Bu gerçeğe rağmen faizlerin düşmesini isteyenler, neden istiyorlar?
1- Siyasi iktidar, büyümeyi ön planda tutuyor. Ama artık eksi reel faizde olsa da büyüme düşük kalır. Çünkü CHP ve kayyum sorunları nedeni ile güven sorunu daha çok tırmandı. Tasarruflar yurt dışına çıkıyor.
2- Faizlerin düşmesiyle:
- Banka kredileri artar,
- Konut, otomobil ve tüketim harcamaları canlanır,
- Ekonomik canlılık algısı güçlenir.
Bu, seçmen davranışı üzerinde doğrudan etkili olan bir kısa vadeli “refah” hissi yaratır.
3- Sermaye çevreleri ve medya sahipliği yapısı
Türkiye’de medya sahiplerinin önemli bir kısmı, aynı zamanda:
- İnşaat,
- Enerji,
- Kamu ihaleleri,
- Bankacılık gibi sektörlerde faaliyet gösterir.
Bu sektörler genellikle ucuz krediye ve likiditeye bağımlıdır.
Faizlerin düşmesi, bu gruplar için hem finansman maliyetini azaltır hem de piyasa talebini canlı tutar.

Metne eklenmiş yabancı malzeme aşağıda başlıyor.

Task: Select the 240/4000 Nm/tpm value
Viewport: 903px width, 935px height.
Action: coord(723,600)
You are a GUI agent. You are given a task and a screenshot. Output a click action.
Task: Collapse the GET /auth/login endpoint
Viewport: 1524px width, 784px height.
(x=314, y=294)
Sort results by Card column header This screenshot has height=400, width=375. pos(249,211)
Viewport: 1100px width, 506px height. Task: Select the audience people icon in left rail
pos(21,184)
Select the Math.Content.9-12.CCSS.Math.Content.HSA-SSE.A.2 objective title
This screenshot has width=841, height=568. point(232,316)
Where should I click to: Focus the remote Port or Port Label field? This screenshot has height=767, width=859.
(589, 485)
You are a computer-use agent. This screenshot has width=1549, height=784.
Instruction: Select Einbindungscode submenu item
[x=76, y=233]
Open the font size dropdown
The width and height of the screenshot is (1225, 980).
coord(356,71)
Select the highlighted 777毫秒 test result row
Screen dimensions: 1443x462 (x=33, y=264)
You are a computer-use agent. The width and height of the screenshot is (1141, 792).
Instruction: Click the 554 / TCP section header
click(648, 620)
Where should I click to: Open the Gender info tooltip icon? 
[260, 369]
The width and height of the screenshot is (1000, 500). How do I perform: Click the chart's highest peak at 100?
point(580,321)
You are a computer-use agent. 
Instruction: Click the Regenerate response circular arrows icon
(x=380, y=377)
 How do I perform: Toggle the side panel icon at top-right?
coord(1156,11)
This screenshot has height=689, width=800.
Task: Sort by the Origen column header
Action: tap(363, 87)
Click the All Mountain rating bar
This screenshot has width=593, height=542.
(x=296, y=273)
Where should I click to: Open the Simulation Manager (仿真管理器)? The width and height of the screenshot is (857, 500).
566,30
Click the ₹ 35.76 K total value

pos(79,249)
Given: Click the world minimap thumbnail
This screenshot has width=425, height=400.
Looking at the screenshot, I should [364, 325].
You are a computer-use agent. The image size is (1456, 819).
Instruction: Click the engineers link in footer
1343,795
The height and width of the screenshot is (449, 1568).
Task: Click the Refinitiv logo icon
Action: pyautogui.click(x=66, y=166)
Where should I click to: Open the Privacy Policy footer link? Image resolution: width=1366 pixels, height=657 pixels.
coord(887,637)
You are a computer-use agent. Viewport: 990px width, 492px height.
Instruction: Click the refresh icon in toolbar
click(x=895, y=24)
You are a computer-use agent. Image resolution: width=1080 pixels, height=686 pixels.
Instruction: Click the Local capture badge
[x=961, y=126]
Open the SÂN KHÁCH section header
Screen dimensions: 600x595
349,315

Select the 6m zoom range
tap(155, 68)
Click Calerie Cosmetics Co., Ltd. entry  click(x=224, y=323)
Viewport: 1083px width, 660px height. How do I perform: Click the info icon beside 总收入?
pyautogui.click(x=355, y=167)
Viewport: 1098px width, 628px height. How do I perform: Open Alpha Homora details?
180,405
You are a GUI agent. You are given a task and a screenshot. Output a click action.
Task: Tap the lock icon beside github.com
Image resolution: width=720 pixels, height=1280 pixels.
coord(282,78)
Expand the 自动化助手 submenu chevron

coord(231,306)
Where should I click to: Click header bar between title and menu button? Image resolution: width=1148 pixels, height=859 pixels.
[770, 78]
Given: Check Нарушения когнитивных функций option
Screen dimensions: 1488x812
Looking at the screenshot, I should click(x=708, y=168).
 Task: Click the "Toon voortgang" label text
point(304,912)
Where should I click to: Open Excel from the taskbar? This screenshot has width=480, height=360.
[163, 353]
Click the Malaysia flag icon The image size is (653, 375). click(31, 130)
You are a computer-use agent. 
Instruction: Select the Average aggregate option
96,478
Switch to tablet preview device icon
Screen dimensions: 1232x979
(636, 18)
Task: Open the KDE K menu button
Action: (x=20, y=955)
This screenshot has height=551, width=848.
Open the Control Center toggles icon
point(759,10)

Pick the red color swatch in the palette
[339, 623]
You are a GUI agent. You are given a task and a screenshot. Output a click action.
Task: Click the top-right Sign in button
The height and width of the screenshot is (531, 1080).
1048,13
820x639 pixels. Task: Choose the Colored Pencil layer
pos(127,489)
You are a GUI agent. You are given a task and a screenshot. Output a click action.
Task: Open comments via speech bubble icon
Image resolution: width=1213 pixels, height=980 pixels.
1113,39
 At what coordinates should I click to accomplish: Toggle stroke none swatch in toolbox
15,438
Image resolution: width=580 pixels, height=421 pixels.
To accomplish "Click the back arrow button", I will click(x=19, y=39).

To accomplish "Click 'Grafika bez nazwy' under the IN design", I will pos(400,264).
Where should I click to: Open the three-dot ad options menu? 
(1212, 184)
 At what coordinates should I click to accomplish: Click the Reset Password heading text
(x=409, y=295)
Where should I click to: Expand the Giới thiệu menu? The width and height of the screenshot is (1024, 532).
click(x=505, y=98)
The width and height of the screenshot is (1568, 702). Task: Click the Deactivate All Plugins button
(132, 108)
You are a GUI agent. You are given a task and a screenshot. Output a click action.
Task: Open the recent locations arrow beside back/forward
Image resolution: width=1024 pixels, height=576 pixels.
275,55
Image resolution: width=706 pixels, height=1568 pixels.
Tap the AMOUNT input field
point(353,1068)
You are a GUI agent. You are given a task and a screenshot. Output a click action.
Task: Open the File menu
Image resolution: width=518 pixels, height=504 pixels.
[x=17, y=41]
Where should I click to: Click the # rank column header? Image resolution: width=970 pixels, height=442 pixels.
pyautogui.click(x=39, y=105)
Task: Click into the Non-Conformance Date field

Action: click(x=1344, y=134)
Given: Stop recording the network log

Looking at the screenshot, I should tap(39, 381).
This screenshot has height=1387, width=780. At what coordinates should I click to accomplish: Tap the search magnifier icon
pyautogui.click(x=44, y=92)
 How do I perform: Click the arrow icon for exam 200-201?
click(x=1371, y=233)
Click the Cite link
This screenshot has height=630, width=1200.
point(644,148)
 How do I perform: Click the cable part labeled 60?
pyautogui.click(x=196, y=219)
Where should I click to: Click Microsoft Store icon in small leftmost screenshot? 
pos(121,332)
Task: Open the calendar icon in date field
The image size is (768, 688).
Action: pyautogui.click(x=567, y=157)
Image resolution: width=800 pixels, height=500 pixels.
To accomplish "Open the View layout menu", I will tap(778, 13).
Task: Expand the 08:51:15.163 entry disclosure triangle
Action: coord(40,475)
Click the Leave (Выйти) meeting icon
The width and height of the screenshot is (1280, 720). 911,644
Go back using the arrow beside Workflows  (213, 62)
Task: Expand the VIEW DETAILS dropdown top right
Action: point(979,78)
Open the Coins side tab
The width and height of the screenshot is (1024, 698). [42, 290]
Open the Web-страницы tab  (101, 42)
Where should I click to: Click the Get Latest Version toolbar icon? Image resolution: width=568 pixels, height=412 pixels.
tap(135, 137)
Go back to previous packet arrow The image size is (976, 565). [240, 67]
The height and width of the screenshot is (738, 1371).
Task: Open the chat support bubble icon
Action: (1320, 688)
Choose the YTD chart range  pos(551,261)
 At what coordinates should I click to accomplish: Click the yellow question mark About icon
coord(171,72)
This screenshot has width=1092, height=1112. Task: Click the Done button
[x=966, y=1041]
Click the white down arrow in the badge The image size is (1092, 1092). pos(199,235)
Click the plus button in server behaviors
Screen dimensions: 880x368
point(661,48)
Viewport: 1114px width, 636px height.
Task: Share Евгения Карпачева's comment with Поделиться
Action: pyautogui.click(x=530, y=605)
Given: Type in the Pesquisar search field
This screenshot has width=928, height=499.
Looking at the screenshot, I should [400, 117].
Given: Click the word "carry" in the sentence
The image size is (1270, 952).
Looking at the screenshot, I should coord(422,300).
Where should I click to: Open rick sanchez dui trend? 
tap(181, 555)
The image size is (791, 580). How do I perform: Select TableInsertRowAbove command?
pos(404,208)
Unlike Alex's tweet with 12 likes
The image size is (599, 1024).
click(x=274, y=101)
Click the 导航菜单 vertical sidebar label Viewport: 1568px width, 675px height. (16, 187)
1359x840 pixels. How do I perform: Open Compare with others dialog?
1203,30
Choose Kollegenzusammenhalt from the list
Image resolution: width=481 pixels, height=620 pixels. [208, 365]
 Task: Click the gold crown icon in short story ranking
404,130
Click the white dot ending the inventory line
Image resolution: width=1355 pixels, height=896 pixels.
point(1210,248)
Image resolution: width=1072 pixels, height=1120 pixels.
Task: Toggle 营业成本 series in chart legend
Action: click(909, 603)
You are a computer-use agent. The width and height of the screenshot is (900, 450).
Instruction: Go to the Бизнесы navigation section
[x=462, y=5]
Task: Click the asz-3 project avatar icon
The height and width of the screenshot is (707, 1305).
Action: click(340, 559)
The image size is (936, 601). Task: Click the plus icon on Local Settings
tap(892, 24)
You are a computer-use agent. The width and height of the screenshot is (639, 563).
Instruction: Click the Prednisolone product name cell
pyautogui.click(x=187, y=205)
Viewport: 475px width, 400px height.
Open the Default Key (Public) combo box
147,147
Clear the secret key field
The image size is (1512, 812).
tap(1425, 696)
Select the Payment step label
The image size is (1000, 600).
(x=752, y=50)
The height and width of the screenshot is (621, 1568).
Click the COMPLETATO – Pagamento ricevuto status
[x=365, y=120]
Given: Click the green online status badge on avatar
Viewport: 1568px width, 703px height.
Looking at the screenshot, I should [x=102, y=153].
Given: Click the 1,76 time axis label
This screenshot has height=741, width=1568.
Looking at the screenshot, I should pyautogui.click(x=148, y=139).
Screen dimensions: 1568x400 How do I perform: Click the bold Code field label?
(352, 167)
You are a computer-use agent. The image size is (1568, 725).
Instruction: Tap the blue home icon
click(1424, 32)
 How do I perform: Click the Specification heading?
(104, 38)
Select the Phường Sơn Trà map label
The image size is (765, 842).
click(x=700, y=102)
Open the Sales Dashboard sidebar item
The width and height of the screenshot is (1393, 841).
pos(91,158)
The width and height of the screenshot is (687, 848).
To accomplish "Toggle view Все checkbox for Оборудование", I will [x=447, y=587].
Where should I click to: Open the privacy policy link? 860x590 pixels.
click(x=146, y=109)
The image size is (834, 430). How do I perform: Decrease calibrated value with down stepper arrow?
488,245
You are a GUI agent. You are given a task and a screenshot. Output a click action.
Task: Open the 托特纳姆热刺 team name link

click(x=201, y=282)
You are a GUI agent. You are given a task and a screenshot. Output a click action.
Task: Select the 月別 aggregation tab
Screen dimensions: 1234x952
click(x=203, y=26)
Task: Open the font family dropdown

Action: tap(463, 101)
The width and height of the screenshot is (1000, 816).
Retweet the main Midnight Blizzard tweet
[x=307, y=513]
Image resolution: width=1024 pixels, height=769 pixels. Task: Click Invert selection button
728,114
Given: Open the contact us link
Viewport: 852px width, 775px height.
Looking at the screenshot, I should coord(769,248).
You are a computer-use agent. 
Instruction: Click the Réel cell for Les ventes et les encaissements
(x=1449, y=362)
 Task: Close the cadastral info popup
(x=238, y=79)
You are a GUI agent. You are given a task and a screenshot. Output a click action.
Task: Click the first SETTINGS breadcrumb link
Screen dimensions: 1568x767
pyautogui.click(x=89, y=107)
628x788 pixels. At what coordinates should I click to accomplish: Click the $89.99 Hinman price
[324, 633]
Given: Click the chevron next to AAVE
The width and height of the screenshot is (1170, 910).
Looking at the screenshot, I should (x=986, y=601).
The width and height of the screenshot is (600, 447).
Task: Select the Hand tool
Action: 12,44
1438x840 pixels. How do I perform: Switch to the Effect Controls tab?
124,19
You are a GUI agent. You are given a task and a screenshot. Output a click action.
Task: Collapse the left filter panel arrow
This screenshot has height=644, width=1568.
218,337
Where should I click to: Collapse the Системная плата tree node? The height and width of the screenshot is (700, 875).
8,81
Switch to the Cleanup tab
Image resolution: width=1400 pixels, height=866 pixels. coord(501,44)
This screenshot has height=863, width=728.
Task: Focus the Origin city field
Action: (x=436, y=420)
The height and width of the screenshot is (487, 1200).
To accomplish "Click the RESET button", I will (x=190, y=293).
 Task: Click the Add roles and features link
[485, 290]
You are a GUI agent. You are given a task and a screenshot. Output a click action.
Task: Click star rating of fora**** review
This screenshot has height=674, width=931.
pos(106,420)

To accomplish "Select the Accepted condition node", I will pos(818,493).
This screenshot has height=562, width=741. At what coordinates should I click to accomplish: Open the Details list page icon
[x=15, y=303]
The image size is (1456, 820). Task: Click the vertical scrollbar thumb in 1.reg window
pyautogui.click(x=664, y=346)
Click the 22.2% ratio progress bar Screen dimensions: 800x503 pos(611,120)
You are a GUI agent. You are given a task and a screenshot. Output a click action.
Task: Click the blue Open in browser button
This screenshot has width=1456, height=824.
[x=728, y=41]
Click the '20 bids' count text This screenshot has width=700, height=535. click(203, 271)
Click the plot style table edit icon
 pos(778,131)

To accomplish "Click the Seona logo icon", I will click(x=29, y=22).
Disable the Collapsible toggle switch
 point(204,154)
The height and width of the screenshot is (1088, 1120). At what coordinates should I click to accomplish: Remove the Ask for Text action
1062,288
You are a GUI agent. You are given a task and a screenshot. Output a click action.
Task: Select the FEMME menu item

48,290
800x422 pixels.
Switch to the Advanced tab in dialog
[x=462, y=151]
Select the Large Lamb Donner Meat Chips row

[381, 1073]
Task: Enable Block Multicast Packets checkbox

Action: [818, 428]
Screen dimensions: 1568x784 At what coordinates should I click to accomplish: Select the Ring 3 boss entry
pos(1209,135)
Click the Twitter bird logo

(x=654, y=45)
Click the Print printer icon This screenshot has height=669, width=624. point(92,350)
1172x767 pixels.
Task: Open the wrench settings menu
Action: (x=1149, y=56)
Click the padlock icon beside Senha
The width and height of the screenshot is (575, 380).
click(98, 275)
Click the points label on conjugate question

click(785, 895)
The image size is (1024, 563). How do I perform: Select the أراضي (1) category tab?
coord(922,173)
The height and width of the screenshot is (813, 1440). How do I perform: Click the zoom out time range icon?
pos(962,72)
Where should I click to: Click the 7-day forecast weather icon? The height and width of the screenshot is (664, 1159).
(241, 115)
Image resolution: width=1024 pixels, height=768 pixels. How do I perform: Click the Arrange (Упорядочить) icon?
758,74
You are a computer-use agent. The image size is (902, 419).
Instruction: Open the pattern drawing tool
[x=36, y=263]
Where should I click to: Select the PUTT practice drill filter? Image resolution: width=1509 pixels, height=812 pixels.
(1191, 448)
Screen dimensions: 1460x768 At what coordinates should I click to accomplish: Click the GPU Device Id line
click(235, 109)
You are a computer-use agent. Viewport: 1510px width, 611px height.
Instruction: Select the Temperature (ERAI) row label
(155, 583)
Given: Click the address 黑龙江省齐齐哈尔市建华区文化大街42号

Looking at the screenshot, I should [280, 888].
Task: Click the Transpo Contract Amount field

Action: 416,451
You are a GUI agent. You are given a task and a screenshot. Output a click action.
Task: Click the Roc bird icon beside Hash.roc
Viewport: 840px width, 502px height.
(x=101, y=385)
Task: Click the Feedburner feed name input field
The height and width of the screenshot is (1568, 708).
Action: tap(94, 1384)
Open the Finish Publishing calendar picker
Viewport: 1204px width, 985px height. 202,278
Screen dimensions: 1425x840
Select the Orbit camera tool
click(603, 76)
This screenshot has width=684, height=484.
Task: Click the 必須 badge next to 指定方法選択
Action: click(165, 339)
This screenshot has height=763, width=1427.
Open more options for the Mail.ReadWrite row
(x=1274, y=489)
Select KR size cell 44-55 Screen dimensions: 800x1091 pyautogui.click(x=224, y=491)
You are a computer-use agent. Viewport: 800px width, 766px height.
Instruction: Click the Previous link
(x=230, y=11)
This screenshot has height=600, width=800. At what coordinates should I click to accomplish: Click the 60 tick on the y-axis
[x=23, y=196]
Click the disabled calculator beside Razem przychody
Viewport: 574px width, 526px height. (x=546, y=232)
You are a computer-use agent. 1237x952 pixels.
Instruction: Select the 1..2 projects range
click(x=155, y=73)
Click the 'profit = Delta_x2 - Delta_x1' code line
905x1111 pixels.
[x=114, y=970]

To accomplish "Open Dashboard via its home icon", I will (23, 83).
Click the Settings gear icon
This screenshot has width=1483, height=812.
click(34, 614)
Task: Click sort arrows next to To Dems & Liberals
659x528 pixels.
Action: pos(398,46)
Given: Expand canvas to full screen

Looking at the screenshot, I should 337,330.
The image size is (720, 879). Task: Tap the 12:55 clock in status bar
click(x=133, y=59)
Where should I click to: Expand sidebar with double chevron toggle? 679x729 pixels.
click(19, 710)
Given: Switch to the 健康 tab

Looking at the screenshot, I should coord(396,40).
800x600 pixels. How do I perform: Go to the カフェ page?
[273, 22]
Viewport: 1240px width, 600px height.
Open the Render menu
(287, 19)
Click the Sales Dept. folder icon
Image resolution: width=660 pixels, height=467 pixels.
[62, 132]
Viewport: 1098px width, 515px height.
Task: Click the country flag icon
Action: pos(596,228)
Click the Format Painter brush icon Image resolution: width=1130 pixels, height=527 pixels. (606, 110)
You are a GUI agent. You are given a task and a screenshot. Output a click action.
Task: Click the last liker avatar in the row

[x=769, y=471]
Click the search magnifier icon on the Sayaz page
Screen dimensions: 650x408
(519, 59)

Yani, medya sahiplerinin ekonomik çıkarı, düşük faiz politikasını savunmayı teşvik ediyor.
4- İdeolojik ve siyasal meşruiyet
Bazı medya çevreleri, faiz karşıtlığını sadece ekonomik değil, ideolojik veya dini temelde de savunur. Faiz nas yanında, faiz düşüşünü ahlaki ve milli bir duruş olarak görürler. Ama öncede söylediğim gibi, ekonomik gerçekler ve işleyiş farklıdır.
Çözüm, reel faizleri yüzde 5 dolayında tutarak, enflasyon düştükçe faizleri de düşürmektir.
Merkez Bankası, gösterge faizini 1 puan indirerek, yüzde 40,5’ten yüzde 39,5’e düşürmesi isabetli olmuştur. Reel faiz makul düzeyde devam edecek demektir.